▶ INSTRUCTIONS TO FOLLOW
Which of the lines in the listing that follows hold "pencil"? Pull each one out.

▶ RECORDS FOR THE EXERCISE
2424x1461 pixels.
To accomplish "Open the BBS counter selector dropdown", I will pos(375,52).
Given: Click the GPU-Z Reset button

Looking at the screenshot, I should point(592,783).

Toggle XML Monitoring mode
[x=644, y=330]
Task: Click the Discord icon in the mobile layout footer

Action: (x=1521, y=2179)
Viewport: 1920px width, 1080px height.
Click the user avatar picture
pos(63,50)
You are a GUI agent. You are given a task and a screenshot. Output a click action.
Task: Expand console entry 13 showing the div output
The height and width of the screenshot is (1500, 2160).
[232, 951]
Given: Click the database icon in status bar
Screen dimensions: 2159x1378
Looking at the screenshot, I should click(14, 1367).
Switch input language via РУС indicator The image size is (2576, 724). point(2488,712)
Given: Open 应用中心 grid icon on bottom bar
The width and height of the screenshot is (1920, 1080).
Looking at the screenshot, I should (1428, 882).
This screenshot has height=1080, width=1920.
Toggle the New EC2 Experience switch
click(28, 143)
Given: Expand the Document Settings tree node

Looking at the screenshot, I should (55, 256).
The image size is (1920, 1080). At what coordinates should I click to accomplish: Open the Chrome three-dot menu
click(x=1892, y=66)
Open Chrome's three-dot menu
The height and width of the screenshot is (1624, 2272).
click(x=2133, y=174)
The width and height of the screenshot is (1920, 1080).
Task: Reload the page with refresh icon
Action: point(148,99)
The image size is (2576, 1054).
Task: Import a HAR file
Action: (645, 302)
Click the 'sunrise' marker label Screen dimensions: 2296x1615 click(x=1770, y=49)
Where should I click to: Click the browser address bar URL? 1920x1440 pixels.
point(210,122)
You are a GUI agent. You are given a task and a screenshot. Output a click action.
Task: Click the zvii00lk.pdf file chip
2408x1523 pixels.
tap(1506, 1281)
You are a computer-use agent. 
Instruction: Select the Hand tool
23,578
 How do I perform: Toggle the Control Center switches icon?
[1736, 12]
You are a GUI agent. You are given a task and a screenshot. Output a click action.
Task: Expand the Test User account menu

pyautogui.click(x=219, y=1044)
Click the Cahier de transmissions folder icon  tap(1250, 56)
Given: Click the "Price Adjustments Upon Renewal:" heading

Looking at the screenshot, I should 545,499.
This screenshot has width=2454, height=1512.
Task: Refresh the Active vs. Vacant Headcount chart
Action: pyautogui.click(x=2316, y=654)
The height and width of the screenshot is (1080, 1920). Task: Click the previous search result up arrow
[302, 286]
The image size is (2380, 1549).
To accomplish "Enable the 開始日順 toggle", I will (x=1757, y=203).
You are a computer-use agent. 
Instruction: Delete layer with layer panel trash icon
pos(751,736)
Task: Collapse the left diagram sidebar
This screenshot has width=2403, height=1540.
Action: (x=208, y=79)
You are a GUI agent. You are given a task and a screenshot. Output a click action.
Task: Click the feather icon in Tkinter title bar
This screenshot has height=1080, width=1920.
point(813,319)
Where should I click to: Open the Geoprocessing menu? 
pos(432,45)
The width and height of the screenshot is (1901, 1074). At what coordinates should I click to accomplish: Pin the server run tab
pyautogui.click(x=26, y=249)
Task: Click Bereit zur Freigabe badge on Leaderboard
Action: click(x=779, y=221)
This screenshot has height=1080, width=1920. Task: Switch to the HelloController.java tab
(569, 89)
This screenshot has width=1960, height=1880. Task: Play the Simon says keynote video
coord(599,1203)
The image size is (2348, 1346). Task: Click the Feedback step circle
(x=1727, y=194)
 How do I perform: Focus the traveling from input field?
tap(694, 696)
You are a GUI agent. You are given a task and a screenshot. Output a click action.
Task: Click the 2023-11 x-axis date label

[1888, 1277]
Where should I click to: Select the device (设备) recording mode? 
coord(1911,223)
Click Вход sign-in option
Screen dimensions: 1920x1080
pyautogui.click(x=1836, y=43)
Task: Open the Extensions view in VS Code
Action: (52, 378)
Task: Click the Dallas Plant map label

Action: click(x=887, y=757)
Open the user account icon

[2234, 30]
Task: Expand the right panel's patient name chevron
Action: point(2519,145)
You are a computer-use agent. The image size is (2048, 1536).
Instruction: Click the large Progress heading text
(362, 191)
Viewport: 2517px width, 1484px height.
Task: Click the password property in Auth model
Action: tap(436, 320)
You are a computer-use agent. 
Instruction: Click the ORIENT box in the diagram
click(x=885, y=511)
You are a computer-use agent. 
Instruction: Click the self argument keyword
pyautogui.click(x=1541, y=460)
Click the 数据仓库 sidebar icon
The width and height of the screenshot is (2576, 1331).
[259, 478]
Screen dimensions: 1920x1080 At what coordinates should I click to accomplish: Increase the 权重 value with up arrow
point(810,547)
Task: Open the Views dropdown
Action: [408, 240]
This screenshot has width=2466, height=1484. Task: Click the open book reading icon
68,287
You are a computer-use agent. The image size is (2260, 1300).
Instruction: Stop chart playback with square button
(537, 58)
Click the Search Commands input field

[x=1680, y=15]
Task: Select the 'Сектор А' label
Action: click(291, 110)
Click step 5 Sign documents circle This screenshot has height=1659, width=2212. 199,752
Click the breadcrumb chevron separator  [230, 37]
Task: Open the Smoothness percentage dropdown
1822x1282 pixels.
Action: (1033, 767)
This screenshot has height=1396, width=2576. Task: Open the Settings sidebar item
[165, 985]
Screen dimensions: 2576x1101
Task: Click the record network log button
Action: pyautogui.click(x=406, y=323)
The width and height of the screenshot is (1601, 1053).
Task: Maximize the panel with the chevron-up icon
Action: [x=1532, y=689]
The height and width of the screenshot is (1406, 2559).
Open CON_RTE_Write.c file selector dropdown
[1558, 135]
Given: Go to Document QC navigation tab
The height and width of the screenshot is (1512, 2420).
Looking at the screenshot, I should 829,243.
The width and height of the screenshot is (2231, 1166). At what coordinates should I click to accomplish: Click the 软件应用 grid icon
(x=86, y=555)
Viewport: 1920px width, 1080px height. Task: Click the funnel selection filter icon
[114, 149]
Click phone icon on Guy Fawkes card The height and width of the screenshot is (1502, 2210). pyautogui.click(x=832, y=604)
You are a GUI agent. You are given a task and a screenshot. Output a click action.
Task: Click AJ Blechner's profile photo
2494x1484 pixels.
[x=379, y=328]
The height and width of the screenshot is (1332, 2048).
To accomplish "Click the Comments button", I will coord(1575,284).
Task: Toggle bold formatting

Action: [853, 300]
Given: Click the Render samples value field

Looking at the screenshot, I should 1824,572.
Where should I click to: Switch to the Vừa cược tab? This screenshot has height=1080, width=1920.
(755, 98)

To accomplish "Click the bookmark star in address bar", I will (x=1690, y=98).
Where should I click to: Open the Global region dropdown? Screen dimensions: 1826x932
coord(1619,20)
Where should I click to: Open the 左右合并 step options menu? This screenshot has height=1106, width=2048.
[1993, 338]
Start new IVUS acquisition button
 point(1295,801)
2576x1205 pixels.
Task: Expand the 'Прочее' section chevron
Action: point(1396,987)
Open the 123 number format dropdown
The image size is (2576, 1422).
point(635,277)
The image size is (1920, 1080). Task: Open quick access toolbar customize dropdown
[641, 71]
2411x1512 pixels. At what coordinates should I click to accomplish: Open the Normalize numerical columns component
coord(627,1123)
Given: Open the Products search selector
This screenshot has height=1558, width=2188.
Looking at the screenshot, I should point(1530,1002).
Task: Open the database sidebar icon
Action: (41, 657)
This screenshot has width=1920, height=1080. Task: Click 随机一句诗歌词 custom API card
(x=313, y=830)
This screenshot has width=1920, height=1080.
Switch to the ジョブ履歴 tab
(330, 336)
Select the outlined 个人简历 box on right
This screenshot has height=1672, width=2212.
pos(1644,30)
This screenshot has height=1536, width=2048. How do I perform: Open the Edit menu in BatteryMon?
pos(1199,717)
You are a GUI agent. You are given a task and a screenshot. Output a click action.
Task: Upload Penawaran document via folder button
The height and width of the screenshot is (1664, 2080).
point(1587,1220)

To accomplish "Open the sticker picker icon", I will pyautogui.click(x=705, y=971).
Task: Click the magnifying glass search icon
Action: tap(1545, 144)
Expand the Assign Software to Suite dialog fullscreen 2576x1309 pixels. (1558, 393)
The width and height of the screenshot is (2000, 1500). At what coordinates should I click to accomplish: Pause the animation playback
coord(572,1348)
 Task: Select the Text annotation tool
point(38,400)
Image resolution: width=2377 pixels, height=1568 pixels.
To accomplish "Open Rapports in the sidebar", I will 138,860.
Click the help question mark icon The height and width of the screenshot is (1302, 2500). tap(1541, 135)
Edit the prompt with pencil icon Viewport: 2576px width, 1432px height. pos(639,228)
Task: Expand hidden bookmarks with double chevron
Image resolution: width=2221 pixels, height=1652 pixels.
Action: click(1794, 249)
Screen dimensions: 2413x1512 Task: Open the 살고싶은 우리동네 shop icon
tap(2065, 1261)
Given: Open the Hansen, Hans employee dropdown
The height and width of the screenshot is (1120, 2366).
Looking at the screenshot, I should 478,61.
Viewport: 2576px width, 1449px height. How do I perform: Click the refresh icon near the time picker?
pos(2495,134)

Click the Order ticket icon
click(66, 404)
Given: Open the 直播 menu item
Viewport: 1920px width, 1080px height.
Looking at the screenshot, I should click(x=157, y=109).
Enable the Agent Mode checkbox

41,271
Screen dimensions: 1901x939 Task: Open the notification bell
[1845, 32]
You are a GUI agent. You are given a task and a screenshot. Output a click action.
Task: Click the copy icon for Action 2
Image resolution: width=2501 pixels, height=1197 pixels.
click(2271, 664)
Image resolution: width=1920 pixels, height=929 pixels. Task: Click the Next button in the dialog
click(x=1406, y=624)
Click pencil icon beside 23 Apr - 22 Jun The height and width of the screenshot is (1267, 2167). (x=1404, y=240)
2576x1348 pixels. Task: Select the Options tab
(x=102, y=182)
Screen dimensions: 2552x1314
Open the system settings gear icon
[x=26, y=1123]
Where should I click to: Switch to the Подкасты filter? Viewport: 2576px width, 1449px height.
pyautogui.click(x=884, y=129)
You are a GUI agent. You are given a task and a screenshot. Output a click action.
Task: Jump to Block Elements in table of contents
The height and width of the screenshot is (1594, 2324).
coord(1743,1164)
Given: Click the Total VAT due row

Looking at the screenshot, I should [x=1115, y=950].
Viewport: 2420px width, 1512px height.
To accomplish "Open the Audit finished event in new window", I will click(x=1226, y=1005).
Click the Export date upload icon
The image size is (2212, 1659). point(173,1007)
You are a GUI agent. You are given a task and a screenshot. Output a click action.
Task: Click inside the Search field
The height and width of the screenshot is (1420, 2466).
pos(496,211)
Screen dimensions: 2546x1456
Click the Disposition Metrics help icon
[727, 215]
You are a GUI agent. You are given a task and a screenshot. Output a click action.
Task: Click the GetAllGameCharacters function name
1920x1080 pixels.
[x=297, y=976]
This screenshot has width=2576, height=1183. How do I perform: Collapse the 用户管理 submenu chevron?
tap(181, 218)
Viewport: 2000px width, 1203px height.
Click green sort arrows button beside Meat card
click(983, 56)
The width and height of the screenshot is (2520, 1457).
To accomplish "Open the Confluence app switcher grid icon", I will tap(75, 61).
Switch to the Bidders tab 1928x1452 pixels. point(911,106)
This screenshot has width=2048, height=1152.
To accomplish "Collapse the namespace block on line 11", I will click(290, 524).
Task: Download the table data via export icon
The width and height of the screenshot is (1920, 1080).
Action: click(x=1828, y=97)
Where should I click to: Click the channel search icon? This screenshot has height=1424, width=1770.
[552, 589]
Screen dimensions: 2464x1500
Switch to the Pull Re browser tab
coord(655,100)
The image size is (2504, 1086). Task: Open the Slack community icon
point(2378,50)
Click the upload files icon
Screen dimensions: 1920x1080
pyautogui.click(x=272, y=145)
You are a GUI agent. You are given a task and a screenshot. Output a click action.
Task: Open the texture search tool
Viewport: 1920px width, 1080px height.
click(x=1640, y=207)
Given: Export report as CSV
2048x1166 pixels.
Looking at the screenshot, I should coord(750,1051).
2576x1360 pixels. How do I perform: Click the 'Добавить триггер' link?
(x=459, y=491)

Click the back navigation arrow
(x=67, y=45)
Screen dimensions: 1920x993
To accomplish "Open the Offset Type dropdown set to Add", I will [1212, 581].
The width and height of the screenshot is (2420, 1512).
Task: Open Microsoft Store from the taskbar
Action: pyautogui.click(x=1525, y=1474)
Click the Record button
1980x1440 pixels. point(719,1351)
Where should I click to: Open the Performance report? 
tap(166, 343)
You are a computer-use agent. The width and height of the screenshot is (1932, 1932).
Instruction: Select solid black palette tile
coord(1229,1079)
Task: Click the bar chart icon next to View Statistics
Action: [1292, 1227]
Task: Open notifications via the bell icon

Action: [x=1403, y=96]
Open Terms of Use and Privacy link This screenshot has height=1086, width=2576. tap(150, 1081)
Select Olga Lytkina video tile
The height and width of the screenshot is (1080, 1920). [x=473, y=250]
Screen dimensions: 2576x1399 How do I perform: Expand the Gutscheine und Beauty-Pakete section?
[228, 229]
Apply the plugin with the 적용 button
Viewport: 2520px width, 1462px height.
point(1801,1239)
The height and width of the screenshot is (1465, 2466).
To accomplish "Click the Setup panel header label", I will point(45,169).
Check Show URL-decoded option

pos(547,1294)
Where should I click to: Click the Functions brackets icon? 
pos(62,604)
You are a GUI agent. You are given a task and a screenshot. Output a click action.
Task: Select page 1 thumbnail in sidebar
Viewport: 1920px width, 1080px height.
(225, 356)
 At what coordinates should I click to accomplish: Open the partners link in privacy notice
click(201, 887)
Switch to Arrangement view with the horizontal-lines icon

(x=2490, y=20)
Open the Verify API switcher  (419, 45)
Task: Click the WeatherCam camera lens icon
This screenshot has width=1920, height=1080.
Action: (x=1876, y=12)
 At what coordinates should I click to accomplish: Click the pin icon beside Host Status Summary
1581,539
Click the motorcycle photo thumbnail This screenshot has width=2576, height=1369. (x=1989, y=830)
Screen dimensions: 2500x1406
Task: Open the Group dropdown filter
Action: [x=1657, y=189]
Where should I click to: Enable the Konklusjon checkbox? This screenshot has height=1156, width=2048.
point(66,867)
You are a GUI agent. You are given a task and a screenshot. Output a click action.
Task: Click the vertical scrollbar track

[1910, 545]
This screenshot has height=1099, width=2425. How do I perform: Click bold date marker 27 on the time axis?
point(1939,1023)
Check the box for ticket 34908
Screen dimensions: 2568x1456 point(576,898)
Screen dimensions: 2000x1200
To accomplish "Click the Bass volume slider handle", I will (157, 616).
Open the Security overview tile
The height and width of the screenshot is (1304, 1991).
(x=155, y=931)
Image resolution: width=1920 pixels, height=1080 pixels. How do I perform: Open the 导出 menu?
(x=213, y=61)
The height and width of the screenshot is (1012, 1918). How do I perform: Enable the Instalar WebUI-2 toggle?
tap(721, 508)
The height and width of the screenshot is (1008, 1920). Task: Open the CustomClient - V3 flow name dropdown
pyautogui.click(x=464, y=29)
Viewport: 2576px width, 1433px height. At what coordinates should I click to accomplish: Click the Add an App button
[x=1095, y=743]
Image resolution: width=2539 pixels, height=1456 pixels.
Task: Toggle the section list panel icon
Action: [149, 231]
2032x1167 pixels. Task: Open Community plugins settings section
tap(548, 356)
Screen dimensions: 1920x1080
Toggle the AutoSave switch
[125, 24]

▶ EXERCISE RESULT
Edit the prompt with pencil icon Viewport: 2576px width, 1432px height. pos(639,228)
Click pencil icon beside 23 Apr - 22 Jun The height and width of the screenshot is (1267, 2167). (x=1404, y=240)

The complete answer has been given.